No end seen on reliance on oil, fossil
fuels
WASHINGTON
(AP) —
World energy demand will grow 50 percent over the next two decades, oil prices
could rise to $186 a barrel and coal will remain the
biggest source of electricity despite its effect on global warming, government
experts predict.
The
Energy Information Administration’s long-range forecast to 2030 said the world
is not close to abandoning fossil fuels. They will continue to be at the core
of energy production in transportation and electricity generation, according to
the report released June 25.
It
said the steepest increases in energy use will come in China and other
developing economies, including some in the Middle East and Africa, where
energy demand is expected to be 85 percent greater in 2030 than it is today.
“What
jumps out is the very strong growth in the emerging economies,” said Guy
Caruso, the head of the agency that serves as the government statistical and
forecasting arm on energy.
The
outlook largely assumes no mandatory international agreements on capping
greenhouse gases, especially heat-trapping carbon dioxide, which comes from
burning fossil fuels. Fossil fuel use “could be altered substantially” by such
deals, the report said.
Without
such limits, the annual amount of carbon dioxide flowing into the atmosphere
would be 51 percent greater in 2030 than it was three years ago, the study
said.
It
said fossil fuels are expected to continue supplying much of the energy used
worldwide despite the growth of renewable energy sources, including wind and biofuels.
The
report assumes oil prices ranging from a low of $113 a barrel to as high as
$186 a barrel by 2030; a barrel was trading above $133 on June 25. Adjusted for
inflation, the $113 price would be about $70 in 2006 dollars, the report said.
“We’re
not going back to the historically low prices we saw in the ‘80s and ‘90s,”
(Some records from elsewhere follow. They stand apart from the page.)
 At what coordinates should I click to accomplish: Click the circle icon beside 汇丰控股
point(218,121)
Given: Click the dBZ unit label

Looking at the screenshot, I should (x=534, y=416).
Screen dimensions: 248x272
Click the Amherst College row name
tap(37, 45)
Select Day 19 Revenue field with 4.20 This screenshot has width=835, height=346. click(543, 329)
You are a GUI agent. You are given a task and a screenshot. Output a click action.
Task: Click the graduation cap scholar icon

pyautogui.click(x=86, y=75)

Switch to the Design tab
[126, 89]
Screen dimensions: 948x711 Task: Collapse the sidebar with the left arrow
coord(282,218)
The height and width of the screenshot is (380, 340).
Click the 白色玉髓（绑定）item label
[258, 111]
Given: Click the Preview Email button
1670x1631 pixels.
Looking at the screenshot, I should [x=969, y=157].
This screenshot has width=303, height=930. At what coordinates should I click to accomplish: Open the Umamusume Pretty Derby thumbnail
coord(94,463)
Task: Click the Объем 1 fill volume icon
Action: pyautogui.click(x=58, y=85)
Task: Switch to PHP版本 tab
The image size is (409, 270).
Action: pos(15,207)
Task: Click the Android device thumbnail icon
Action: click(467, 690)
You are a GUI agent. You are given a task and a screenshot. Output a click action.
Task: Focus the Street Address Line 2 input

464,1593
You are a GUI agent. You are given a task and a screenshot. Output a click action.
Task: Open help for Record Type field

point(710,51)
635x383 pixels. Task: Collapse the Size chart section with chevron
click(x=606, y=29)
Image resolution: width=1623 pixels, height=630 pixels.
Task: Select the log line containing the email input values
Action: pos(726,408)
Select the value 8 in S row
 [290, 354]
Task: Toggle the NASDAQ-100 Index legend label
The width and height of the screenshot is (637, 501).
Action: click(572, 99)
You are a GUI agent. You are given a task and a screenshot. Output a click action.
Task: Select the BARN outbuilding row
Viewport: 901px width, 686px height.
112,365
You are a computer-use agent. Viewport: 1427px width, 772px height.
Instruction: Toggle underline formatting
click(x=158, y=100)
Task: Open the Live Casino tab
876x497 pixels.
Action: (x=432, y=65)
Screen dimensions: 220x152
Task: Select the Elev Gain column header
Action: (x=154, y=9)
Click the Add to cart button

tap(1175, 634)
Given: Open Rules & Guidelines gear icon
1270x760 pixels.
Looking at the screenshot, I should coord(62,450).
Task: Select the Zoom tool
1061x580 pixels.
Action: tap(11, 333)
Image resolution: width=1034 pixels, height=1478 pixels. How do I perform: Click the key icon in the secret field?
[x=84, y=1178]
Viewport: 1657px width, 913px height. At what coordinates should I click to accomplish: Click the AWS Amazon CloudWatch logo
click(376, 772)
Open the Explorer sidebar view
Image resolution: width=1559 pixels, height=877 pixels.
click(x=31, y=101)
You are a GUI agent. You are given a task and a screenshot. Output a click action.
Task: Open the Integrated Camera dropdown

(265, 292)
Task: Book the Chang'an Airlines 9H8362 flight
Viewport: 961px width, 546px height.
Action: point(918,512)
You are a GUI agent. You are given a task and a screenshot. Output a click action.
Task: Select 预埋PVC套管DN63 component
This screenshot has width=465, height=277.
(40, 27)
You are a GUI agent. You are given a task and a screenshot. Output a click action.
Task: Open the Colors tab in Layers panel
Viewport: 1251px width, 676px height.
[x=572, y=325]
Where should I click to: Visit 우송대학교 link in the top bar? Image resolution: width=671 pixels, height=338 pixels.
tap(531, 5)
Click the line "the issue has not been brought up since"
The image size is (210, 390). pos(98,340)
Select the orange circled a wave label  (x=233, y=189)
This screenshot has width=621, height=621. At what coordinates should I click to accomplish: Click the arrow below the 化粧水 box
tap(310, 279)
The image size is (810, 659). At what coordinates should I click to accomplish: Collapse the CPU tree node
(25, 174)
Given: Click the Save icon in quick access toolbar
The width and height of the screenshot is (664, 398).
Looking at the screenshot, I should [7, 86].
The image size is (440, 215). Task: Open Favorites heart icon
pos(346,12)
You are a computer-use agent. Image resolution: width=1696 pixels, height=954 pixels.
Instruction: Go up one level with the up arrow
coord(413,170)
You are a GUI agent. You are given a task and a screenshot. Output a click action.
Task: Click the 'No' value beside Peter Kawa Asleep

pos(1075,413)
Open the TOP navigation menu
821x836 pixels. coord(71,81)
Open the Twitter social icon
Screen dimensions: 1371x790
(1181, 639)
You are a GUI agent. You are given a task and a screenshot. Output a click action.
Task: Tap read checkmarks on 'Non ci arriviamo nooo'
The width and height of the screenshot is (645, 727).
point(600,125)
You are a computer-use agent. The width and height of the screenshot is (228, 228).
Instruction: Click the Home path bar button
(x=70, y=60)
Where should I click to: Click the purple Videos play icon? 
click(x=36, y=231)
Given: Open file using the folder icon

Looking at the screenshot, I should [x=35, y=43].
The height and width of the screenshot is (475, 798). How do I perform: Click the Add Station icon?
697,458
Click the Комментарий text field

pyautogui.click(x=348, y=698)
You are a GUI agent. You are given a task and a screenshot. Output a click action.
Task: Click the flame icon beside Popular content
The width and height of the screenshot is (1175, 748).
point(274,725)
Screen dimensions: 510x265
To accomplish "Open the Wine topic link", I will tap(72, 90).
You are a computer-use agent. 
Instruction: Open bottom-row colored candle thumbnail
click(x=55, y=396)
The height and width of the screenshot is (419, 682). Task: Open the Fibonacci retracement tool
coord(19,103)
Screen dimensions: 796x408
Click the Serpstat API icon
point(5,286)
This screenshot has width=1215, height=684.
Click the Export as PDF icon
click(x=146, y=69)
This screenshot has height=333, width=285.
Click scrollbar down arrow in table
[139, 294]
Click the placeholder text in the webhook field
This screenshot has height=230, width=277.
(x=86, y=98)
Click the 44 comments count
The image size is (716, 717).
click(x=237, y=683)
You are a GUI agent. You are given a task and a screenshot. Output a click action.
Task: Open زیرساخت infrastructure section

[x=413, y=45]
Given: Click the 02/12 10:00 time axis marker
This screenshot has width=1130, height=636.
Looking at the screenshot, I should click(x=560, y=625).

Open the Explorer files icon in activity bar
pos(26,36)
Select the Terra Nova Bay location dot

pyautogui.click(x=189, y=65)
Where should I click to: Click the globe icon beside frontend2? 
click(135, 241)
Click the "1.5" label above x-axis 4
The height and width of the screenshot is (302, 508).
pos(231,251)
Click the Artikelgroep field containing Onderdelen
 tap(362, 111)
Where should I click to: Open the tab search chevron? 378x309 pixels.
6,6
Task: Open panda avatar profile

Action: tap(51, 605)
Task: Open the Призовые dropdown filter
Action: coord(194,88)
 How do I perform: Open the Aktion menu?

Caruso said, while acknowledging the uncertainty of trying to peg prices so far
into the future.
Global
demand for liquid fuels — mostly oil — will grow to 113 million barrels a day
by 2030, nearly one-third more than is consumed today, the report said. But
high prices could have an impact, shaving demand by as much as 13 million
barrels a day.
China
and other developing countries that are powering the anticipated rise in energy
demand should see sustained economic growth over the next two decades.
Coal
use is expected to jump by nearly two-thirds by 2030; China alone will account
for nearly three-fourths of that increase, the report said.
Despite
coal’s effect on climate change, Caruso said “it’s the fuel of choice for
electricity production in the emerging economies, especially China.”
Petroleum
products such as oil sands, biofuels and ethanol
should grow to nearly 10 percent of total liquid fuels. Yet with the demand for
conventional crude oil, the Organization of Petroleum Exporting Countries is
expected to increase production at a pace that will keep its 40 percent market
share, the report predicts. It said OPEC would accept a decline in market share
only if prices are high.
The
report also projects:
•
Electricity production from nuclear power plants will grow by one-third with
the addition of 124 new nuclear power plants by 2030.
As many as 45 could be in China, 18 in
Russia, 17 in India and 15 in the United States.
•
Natural gas “will replace oil wherever possible” especially in industrial uses,
causing demand to grow for the fuel.
•
Demand will grow for liquefied natural gas, with production concentrated in the
Middle East and Africa.
• There will be 2.1 percent annual growth in renewable
energy for electricity generation, mostly because of increases in the use of
hydroelectric power in developing countries.